Y es que hay más protagonistas, aparte de Tenma, en este anime. Si algo caracteriza a Monster es precisamente la profundidad con la que trata a todos los personajes, ya sean principales o secundarios; hasta el punto de desviarse claramente del hilo argumental principal para seguir las historias de esos personajes. En muchos capítulos ni siquiera aparece Tenma y, por lo que he leído, eso es algo que también sucede en el manga, ya que hicieron el anime lo más fiel posible al propio manga, para no cambiar la historia. Y es que la historia se las trae. Porque, como bien refleja el título, el protagonista es Tenma, pero la historia habla sobre un monstruo. Un monstruo no de aspecto, pues se trata de una persona de belleza innegable. Pero sí un monstruo de corazón y de espíritu. Un monstruo al que Tenma no tendrá más remedio que perseguir, ya que, de alguna manera, Tenma sabe que él es una pieza clave en los planes del monstruo.
Lo que no sabe es hasta qué punto ese monstruo tiene planes para él.
En resumen: una preciosidad de anime de 74 episodios, que te tiene en vilo hasta el final, hasta el punto de tenerte todo el tiempo haciendo elucubraciones acerca de cuál será el desenlace, mientras te pasas capítulo tras capítulo cambiando de opinión acerca de lo que crees que pasará finalmente. Todo, desde el dibujo hasta la animación, está cuidado al detalle, incluso la banda sonora (ojo al primer ending de la serie, de David Sylvian, compuesto a propósito para el anime... refleja estupendamente tanto en la melodía como en la letra gran parte del contenido). Y en este caso no me importa haber acertado con el final, porque era justo el final que yo deseaba para la serie.
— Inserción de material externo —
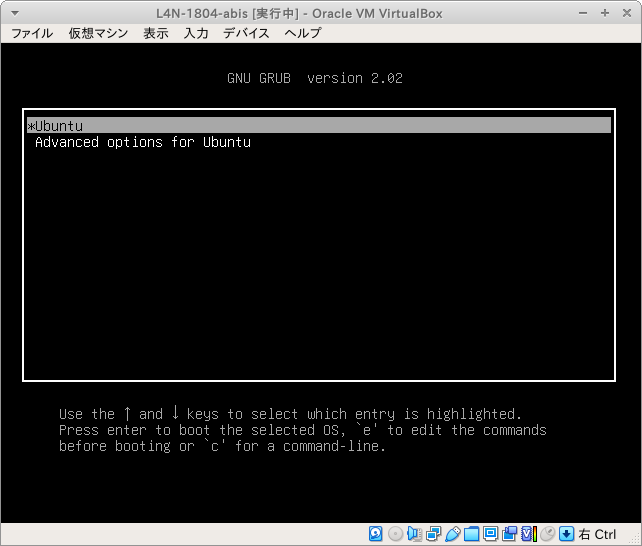Open the ヘルプ menu
This screenshot has height=546, width=642.
point(302,33)
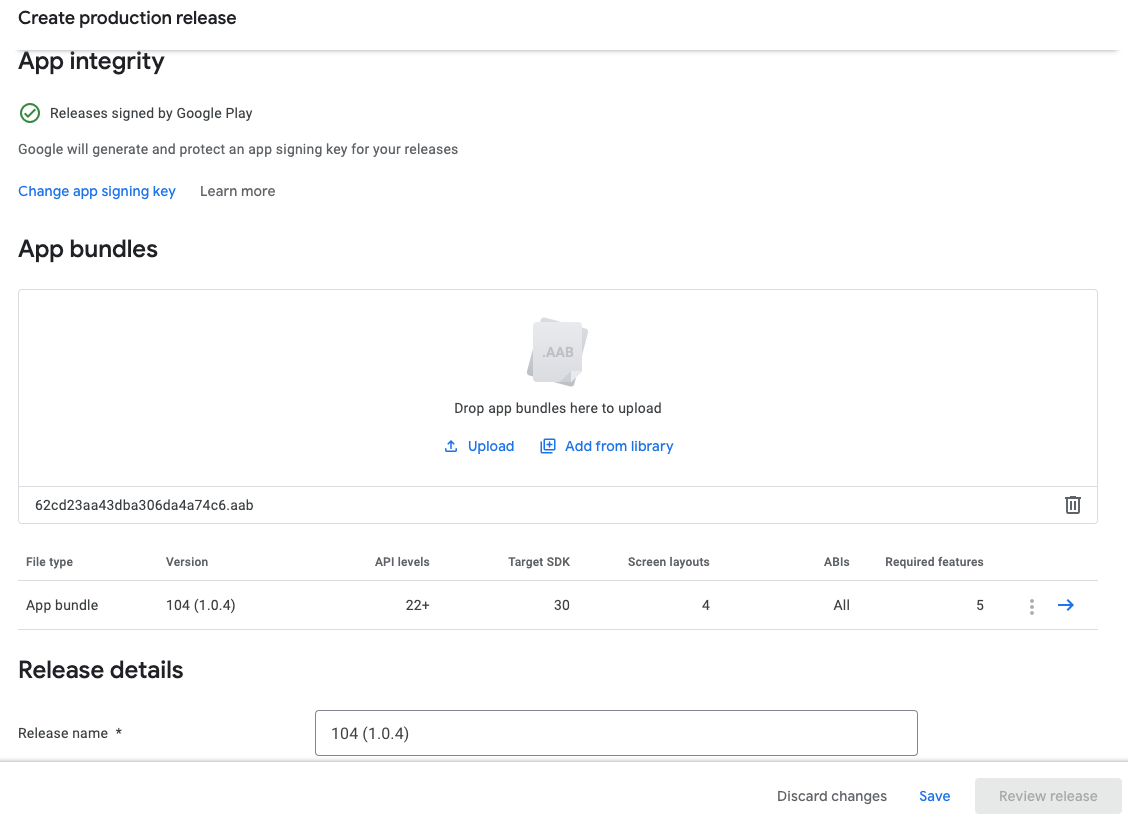Viewport: 1128px width, 825px height.
Task: Click the Target SDK column header
Action: click(x=538, y=562)
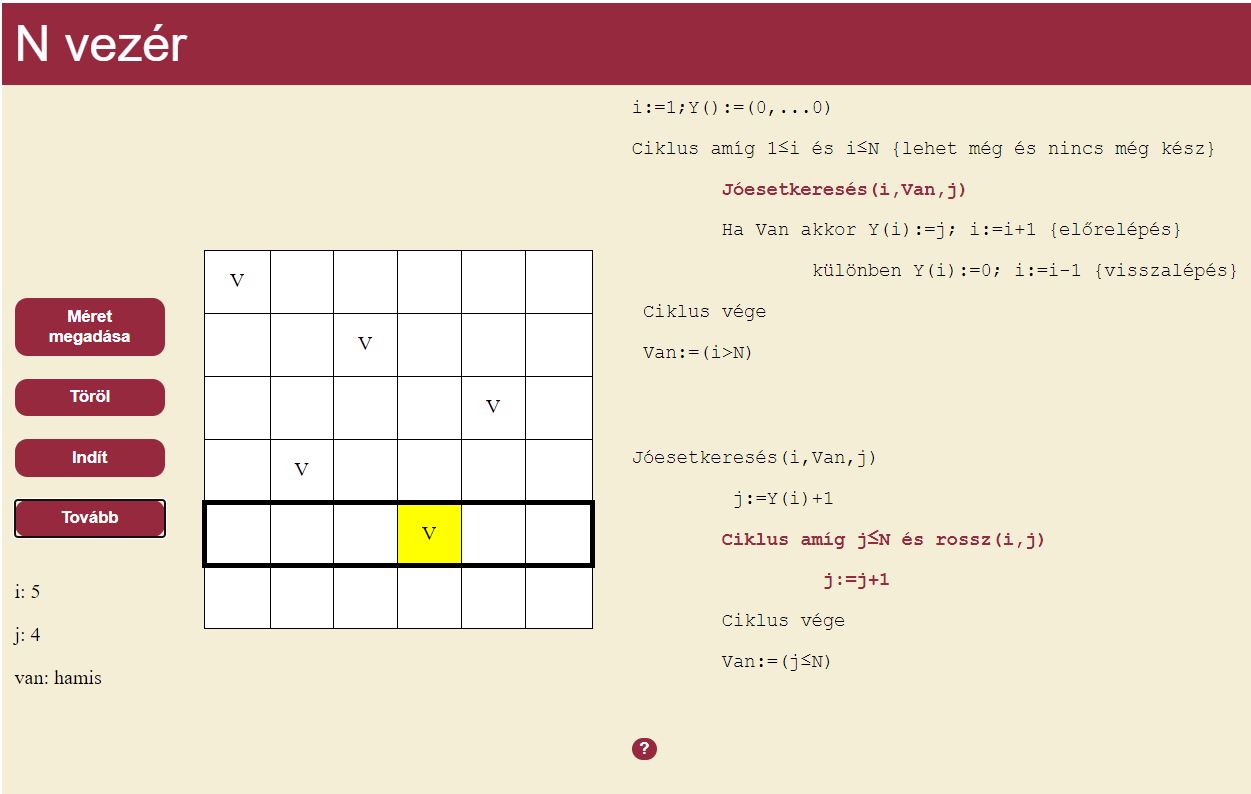Click the help question mark icon
Image resolution: width=1251 pixels, height=794 pixels.
pyautogui.click(x=644, y=749)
Además de quedar, por supuesto, encantada con esa pequeña anotación que llega justo al final del último episodio, esa pequeña pista que, por fin, en los últimos minutos, cierra por completo los interrogantes acerca del monstruo y sus posibles motivaciones.
Si alguien quiere ver una serie que es una joya, y que habla del mal, no como entidad abstracta, sino como algo muy real y encarnado en un monstruo que en el fondo es más humano que cualquiera de nosotros, no se puede perder este anime.